What would life be like if the parent quietly watched the child, just out of sight, throughout the course of their whole school day, through their extracurricular activities, and so forth? Talk at the dinner table could consist of the parent remarking point-by-point on what the child did right and wrong, redefining what it means to micromanage.
Though it may not always seem so, the digital age offers parents quite a similar potential: if they so choose, they can, with little effort, view all of their child’s public digital footprint, probably containing some material which the child did not submit to the web with their parents in mind as the target audience.
Just as the hypothetical real-life micromanagement scenario seems an environment which can totally stunt a child’s growth, rendering him forever dependent upon his parents’ guidance and opinions, so too can digital micromanagement stifle the developmental space of a child. If every comment made or link posted is scrutinized and brought to light by the parent, the child will have a harder time finding her own way, thereby being made unable to comfortably form a representative digital footprint in the first place.
Suppose instead that the parent watched the child just as much as in our Orwellian “Big Father” hypothetical, but addressed the child’s behavior in a different way: instead of making every action of the child nightly table-talk, the parent instead used the child’s behavior as a guide for his own parenting, seeing where the child may need help and focusing more effort on giving the child the necessary support and guidance in that area. Such guidance may not even require reference to the particular behavior which the parent witnessed – though, in some cases, direct reference may be the correct course of action.
The same is possible with social networking and ORM: if a parent can resist the potential for micromanagement and instead use the increased availability of record of their child’s behavior to inform and tailor their own parenting style, they can help the child not only in terms of Online Reputation Management, but also in regards to the greater scheme of the child’s developmental path and maturation, a process which far transcends ORM.
Of course, as we alluded to in our last example, some behavior may merit direct discussion with the child, while some may merit a less direct approach. Part of this difference certainly falls upon parental discretion, but it is important to remember that ORM is as emergent a practice as the social media which necessitated its inception.
This creates a funny sort of paradox: the child needs guidance from a parent regarding media with which the child is better-versed than the parent!
The result is that the parents could probably do in most cases with guidance on social media just as much as their children, if only to be savvy enough to offer their children informed and practical guidance.
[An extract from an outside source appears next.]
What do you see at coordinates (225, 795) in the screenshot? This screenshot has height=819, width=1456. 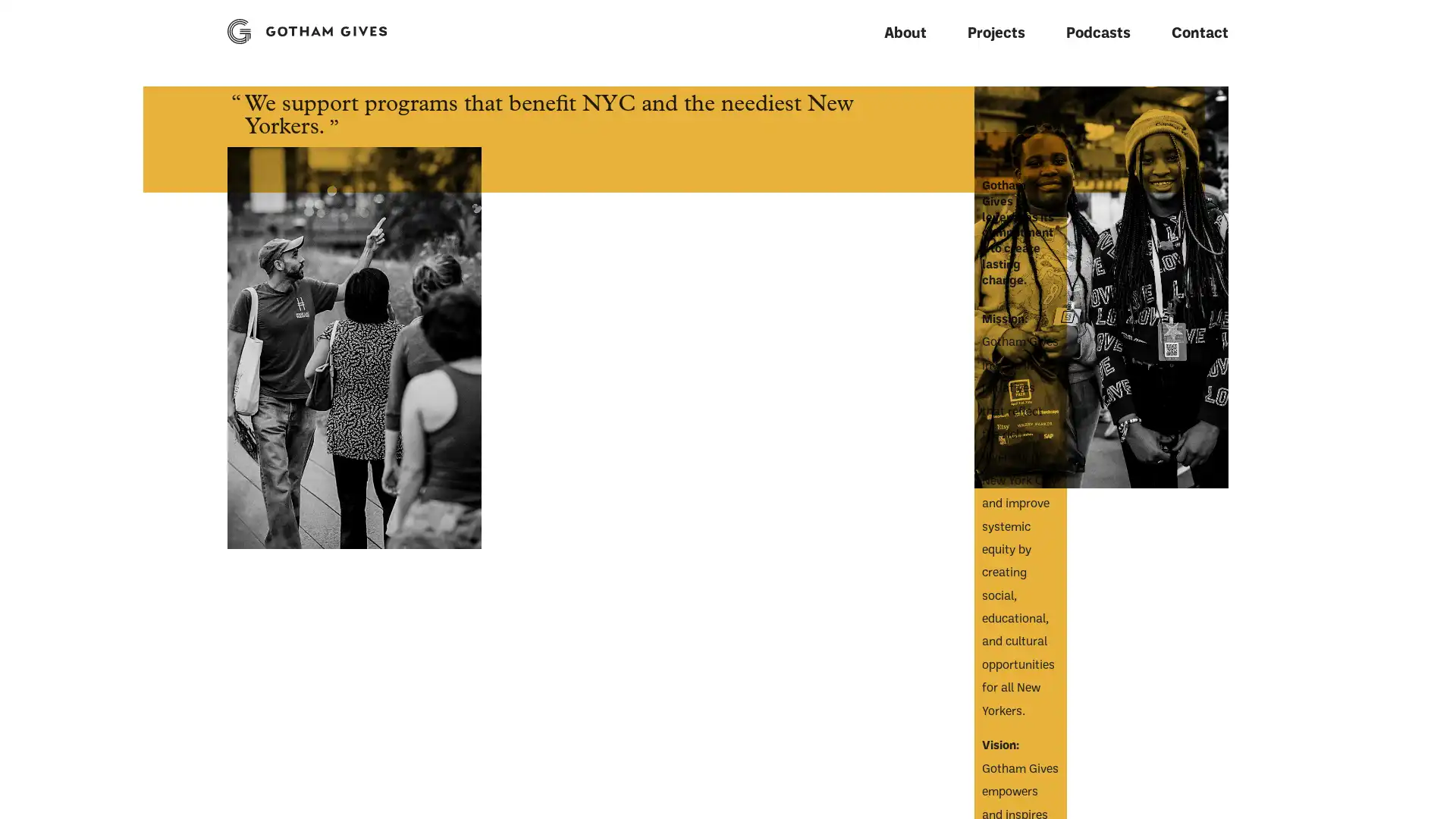 I see `Click here to scroll to top of page.` at bounding box center [225, 795].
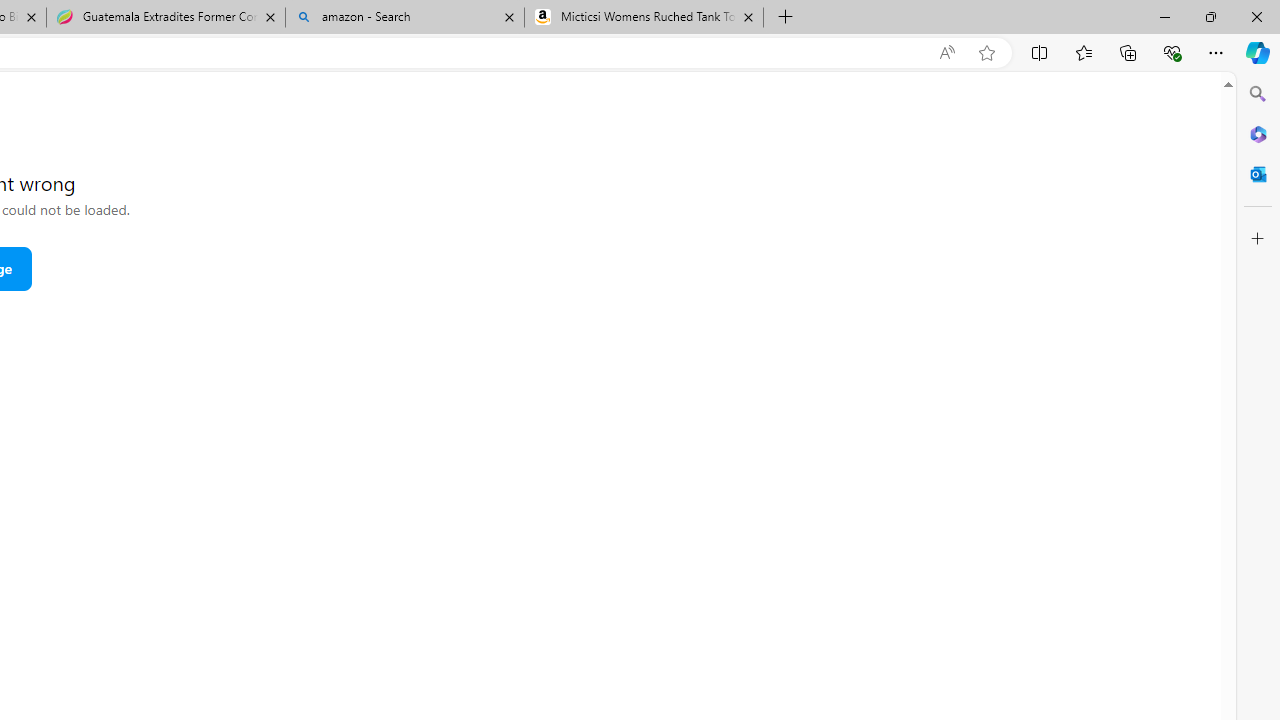 The height and width of the screenshot is (720, 1280). I want to click on 'New Tab', so click(784, 17).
There are several ways the parents could accomplish this: they could get involved with social networking themselves; they could conduct research into the various social media -- their cultures, nuances, and functionality; or they could themselves get savvy through the help of an ORM mentor.
The last of these choices would reap the twofold benefit of making the parent both social media savvy and ORM savvy, but the choice in how to approach solving the problem would fall upon the parents’ knowing how best they learn, from what position they can best be of aid to their child, and the like.
The key, as we have seen through our exploration of the parent-child adventure, is knowing how to practice balance.